Just installed 2x 16TB Western Digital Ultrastar DC HC550 (SATA 6Gb/s) WUH721816ALE6L0 512e ISE in a JBOD softraid with Raid Assistant. Upgrading from 4x 6TB HGST which worked fine for years.

All works on a cold boot but not on a warm one. Used gaffer tape for mounting with the traditional sleds. Placed the redundant screws also with piece of gaffer behind the handle. All works fine on Monterey 12.5.1 😎

Cheers!
I do not recommend this approach.

Tape adhesive does not hold up long term, especially in situations where it's exposed to heat or oscillating temperature changes. Over time, that tape is likely to fail and the drive will fall loose from the sled at an angle, which will torque the drive connector on your backplane/main board and destroy the board, your drive, your data, and possibly other components in your system in the process.

If you're going to use a poor man's solution like this, try wrapping the drive tightly in a complete circle of tape (more than once) so the length of tape acts as a restraint (or safety net, if you will) against the drive falling. Better, but still not a great solution.

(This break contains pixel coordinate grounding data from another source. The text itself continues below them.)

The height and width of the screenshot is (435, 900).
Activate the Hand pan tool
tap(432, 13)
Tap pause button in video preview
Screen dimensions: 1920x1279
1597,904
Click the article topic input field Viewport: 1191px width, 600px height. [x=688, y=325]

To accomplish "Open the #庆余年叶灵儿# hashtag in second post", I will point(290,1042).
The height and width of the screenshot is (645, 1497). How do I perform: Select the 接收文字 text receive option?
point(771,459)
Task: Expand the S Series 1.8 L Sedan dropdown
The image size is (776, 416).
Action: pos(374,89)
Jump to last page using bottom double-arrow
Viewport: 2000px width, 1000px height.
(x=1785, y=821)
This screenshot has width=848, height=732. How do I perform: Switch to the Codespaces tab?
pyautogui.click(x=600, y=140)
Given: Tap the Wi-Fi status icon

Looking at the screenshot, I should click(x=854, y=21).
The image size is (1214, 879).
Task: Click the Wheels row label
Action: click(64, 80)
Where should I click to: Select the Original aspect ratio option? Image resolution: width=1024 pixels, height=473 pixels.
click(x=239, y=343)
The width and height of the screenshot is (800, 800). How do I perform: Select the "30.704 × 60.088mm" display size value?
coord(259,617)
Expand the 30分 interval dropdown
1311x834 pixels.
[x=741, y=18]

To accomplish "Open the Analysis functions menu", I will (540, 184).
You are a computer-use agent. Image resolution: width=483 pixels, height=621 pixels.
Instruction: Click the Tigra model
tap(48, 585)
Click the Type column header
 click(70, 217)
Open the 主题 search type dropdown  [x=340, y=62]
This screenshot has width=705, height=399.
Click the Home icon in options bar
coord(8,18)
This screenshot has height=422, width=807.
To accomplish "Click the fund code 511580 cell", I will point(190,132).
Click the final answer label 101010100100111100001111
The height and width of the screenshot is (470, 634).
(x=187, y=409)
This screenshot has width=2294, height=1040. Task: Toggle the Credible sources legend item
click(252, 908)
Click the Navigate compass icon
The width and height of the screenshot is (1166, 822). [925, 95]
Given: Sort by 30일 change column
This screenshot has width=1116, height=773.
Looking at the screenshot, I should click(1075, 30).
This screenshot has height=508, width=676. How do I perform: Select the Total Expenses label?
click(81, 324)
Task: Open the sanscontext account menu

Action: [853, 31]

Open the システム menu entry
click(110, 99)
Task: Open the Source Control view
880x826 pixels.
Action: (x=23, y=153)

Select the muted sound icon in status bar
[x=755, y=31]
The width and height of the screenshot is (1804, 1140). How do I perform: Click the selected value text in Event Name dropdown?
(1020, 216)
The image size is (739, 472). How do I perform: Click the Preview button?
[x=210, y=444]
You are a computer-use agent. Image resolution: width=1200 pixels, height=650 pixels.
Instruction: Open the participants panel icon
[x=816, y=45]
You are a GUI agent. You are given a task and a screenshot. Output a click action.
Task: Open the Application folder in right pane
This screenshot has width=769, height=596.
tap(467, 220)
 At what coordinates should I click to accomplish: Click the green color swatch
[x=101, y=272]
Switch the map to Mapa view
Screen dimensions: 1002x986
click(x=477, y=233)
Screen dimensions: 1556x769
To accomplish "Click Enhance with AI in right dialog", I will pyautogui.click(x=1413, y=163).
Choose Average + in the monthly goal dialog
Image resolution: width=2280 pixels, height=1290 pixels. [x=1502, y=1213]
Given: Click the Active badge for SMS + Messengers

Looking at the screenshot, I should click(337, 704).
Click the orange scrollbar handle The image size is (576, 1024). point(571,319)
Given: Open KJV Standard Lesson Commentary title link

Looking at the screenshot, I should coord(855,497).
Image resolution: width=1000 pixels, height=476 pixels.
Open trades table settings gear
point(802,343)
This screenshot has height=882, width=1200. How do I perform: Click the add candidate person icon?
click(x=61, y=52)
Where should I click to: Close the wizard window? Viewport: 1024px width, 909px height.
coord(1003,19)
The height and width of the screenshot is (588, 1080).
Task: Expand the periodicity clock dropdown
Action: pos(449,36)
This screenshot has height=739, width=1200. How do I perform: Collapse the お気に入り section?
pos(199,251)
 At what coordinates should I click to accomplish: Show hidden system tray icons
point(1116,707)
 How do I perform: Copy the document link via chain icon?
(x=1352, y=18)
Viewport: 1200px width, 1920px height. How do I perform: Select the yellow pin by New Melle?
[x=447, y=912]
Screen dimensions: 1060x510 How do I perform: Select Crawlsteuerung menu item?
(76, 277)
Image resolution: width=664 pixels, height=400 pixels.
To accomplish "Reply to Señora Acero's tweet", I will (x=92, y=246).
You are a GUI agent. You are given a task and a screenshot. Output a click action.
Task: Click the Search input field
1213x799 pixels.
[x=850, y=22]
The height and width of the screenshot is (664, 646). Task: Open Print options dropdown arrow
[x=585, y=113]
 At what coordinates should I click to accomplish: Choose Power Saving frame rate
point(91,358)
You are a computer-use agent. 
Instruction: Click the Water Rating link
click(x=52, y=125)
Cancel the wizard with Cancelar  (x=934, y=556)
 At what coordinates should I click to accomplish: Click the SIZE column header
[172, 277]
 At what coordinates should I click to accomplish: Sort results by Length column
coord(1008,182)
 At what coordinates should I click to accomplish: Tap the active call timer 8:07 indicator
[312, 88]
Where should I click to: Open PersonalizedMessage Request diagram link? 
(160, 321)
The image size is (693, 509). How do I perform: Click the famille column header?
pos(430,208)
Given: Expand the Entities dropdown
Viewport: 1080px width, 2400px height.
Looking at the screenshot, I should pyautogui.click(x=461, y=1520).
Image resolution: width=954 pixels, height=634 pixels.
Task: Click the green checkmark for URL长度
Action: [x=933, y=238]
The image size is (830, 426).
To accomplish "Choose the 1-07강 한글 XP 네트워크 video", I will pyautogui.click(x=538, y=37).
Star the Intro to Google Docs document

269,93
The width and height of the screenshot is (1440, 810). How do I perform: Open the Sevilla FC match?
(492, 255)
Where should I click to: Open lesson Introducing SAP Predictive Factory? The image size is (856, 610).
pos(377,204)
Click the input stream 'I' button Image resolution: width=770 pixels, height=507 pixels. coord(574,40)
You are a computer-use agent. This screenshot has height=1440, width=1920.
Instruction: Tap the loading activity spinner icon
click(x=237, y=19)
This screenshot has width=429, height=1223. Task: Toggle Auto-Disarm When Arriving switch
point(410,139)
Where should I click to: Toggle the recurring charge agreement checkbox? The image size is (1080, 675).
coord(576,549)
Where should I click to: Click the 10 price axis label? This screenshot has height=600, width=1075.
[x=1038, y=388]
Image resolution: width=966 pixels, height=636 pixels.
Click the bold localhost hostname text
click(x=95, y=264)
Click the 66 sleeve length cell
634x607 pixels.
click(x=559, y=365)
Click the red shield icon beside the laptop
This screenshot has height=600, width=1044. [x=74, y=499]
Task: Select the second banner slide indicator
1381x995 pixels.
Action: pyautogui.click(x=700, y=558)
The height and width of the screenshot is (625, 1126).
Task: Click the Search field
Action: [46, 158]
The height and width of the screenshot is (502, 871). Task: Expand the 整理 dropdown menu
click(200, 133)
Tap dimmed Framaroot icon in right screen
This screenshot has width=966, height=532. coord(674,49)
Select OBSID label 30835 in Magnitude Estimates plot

A great solution: Buy a new tray. They cost less than $20 and that's a tiny investment to guarantee the safety of your (very expensive) equipment and your data!
 
Thanks, I like the gaffer tape idea with the traditional threads. Any long term experience with how that will hold up over time? Or I guess we'll find out. I'm not sure what you mean by them not working on a warm boot though.
He means it won't recognize the drives after a restart (warm boot), but if the machine is off and booted (cold boot) it *will* recognize them normally.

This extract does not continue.